Functionality that I need is:
- All documents that are either published or submitted for peer review to be publicly viewable in the appropriate section
- Documents that are still in a draft stage to be only viewable/editable by the original author and other users that author nominates (i.e., other authors of the paper, so there does not have to be one corresponding author)
- Documents to have their revision history (from the peer-review stage onwards) to be publicly viewable.
- Documents that are in peer review/published to have a comments section at the bottom where other users can comment. A system of replying to comments and +1/-1 these comments.
- Each document to have a ICMJE competing interests form (a standard pdf form that authors submit declaring potential conflicts of interest) for each author viewable/accessible.
- Ability to set a large amount of meta-data for each document (standard MARC21 data, but also include MeSH (http://www.nlm.nih.gov/mesh/mbinfo.html), keywords, PMID, area of interest, etc), some by author input and some automated.
- Ability to upload other research which is in the public domain from other authors. This can be an admin task.
- Documents downloadable from the website in a pdf format
- Document archive to be searchable through meta-data, with advanced search options available

- UX needs to be sleek and simple. UI to give the option to edit their personal settings and details, comment on articles, publish articles, but otherwise minimise the potential for confusion.
- Users identifiable through title/name/qualifications. Ability for users to claim a particular qualification (e.g. an medical degree or a college fellowship), and for this claim to be able to be ratified by that organisation. Accepted, pending, and rejected claims to be visible in user comments and submissions.
- Listed authors of a paper to have the ability to endorse review and the final copies of the document (stating they have reviewed and approve the contents)

Functionality that would be ideal:
- Ability for authors to draft and edit documents on the site (it would be possible for authors to resubmit new copies each time, but this is not ideal)
- Ability for a change-list to be automatically generated on articles that have been revised, so peer reviewers can quickly see which parts of the document have been edited.
- Ability for authors to announce, either publicly or privately a trial (stating it's aims, methodology, estimated time to completion). Publicly announced trials would have their methodology open to peer review. When a trial is completed, these would be published (along with any changes that have been made to them) along with the trial.
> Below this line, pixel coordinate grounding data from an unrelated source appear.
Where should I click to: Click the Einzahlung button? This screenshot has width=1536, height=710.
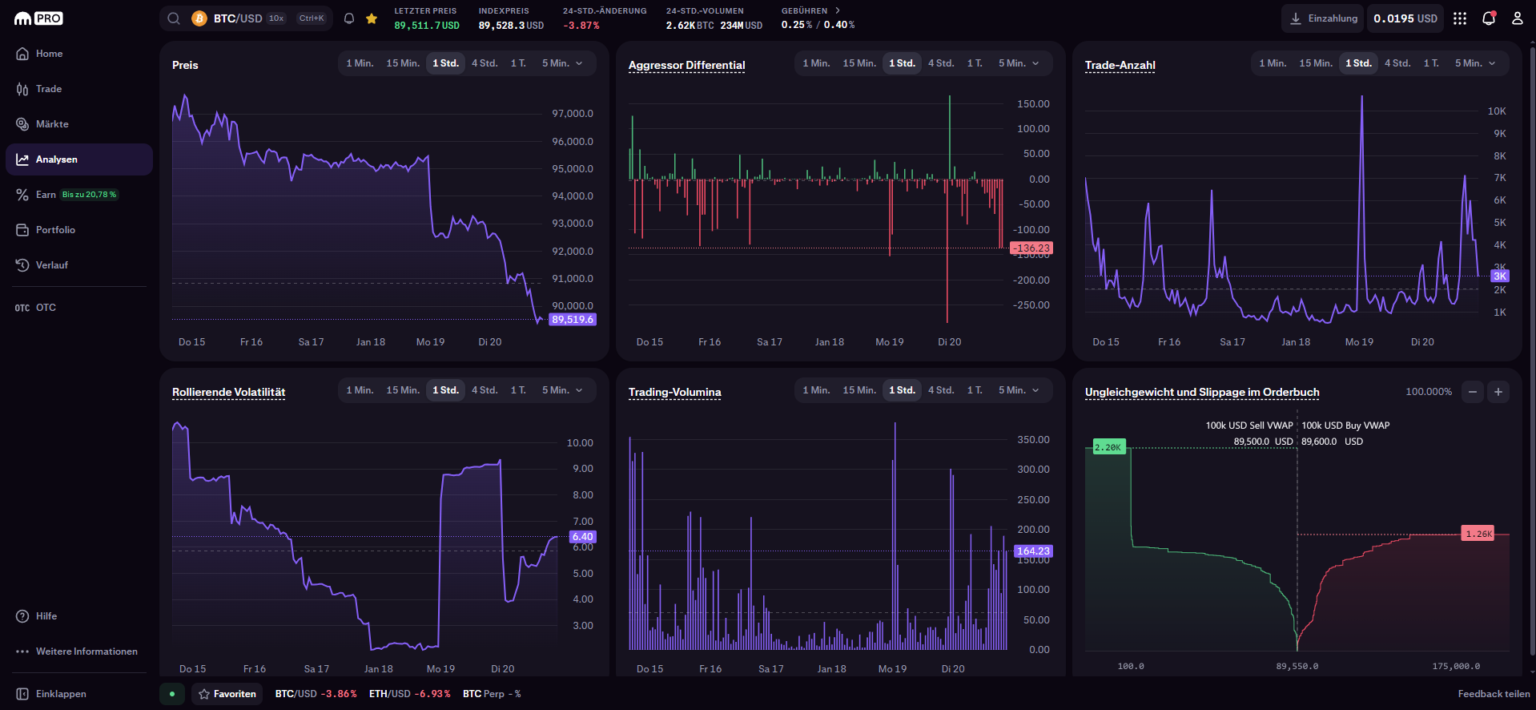pos(1322,18)
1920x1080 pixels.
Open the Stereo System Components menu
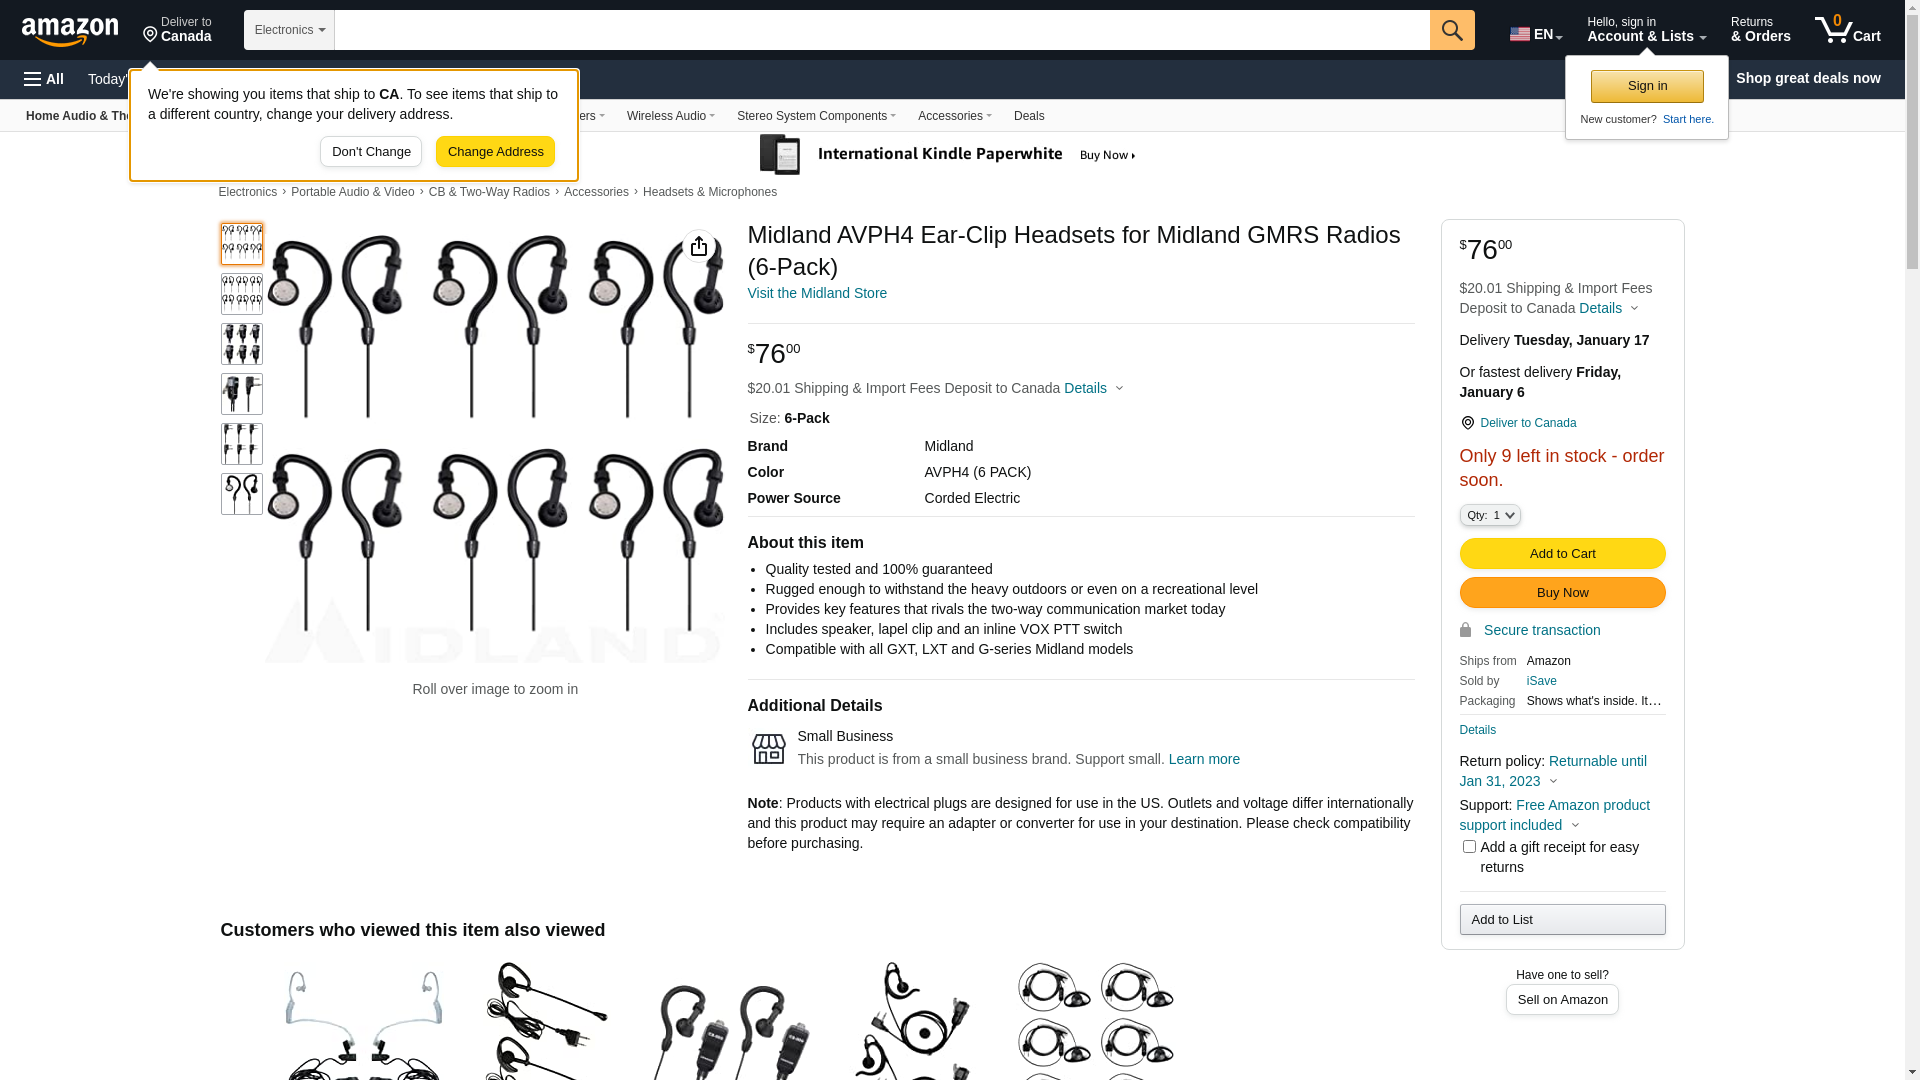816,116
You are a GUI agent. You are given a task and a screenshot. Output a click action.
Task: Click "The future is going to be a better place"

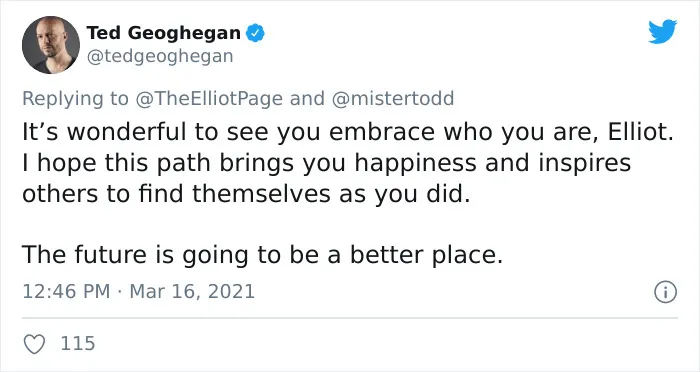262,255
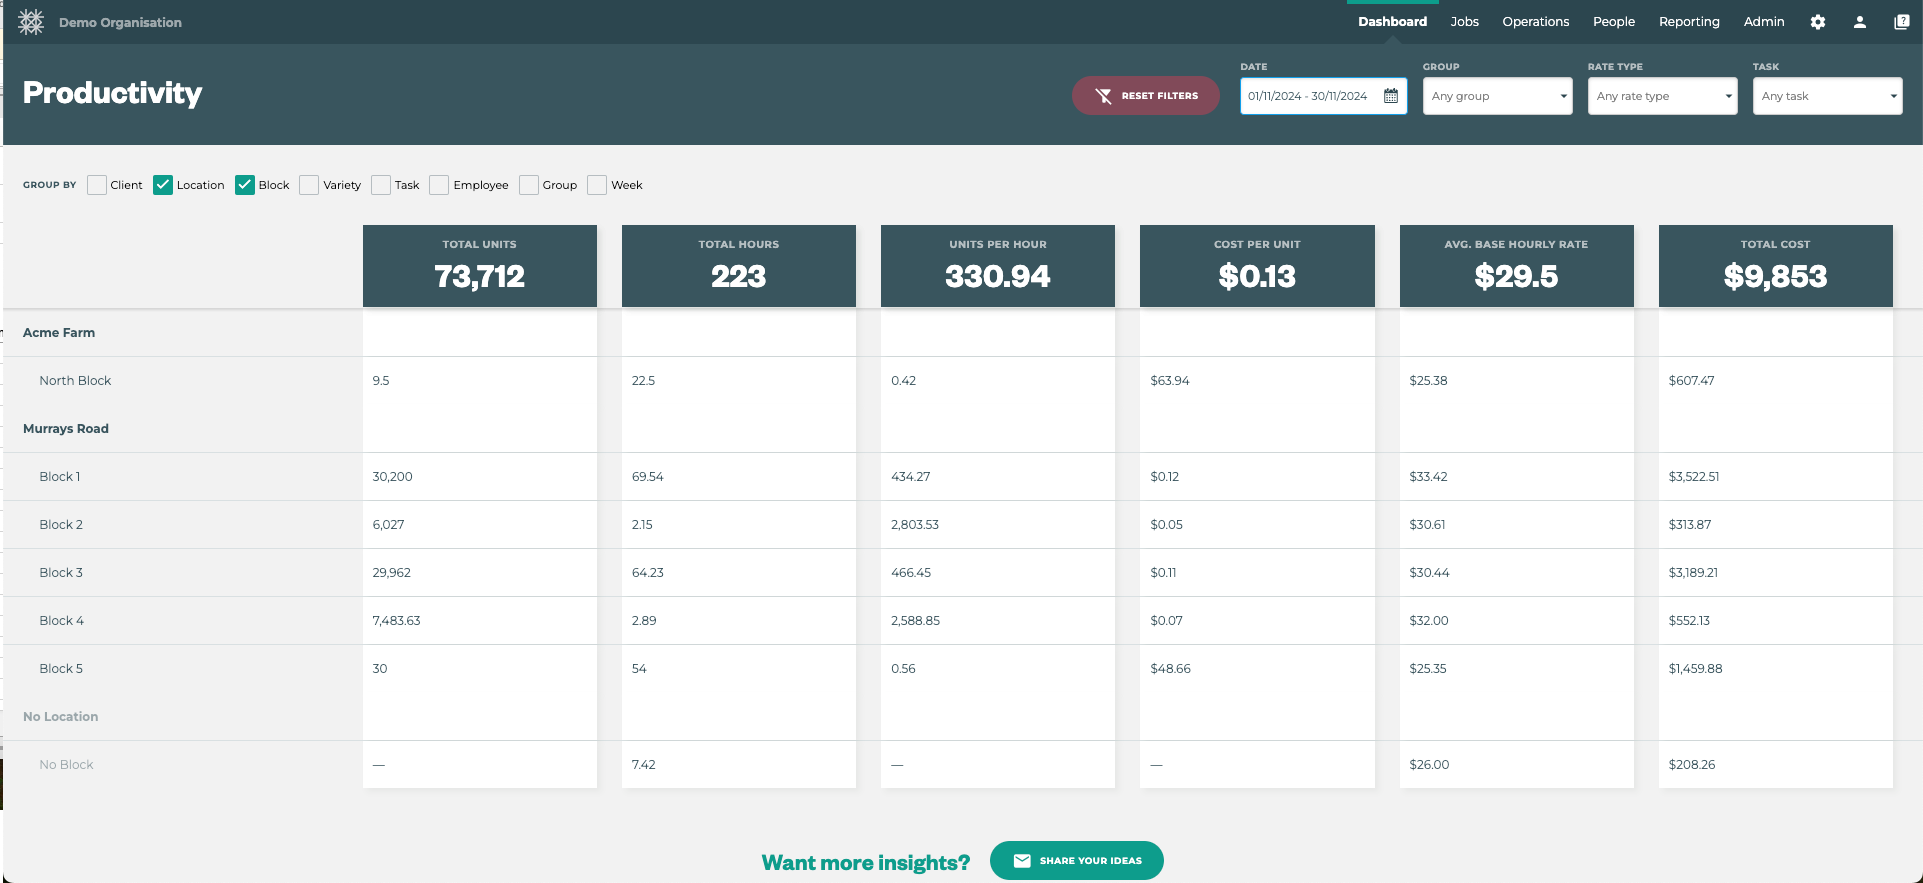Click the date range input field
The width and height of the screenshot is (1923, 883).
coord(1309,96)
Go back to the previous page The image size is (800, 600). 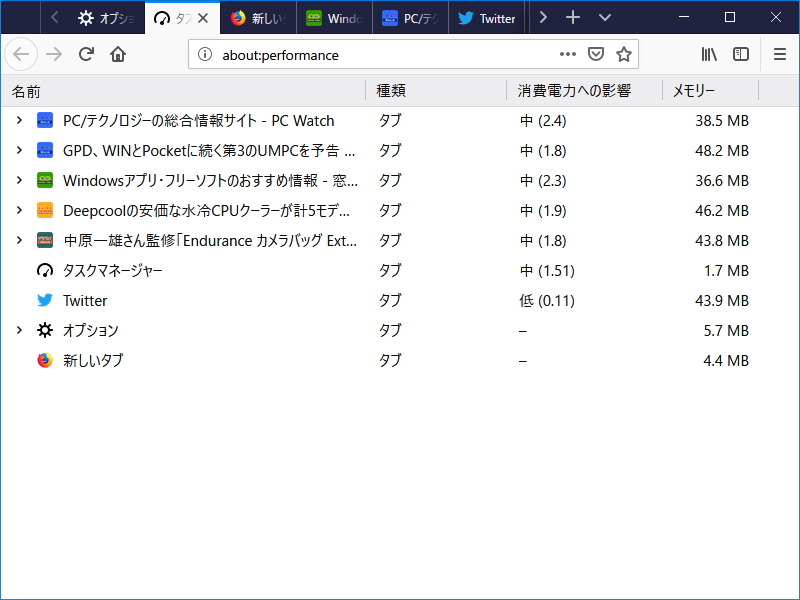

Functionality that I'd like:
- Ability for authors to submit related documents (e.g. for a paper describing a new procedure, there could be an accompanying video demonstrating that procedure)
- Text indexing for search
- References to link to the full-text article if it is on this system, or the PubMed entry if it isn't

- Users to be able to write a short description on themselves and their particular area of interest
- Users to be able to create a reading list of papers they want to review
- Ability to see an individual users publications and comments in that persons user account

From the get-go, invenio is the better tool for the job. I have had a play with it and whilst it could definitely work, it does lack a number of key elements and I envisage a lot of difficulty trying to add these. Whilst wordpress does start further away from the end goal, Document Revisions seems to go a lot of the way and the fact that there are a lot more plugins and support available might make it the better option. Any thoughts you have would be really helpful.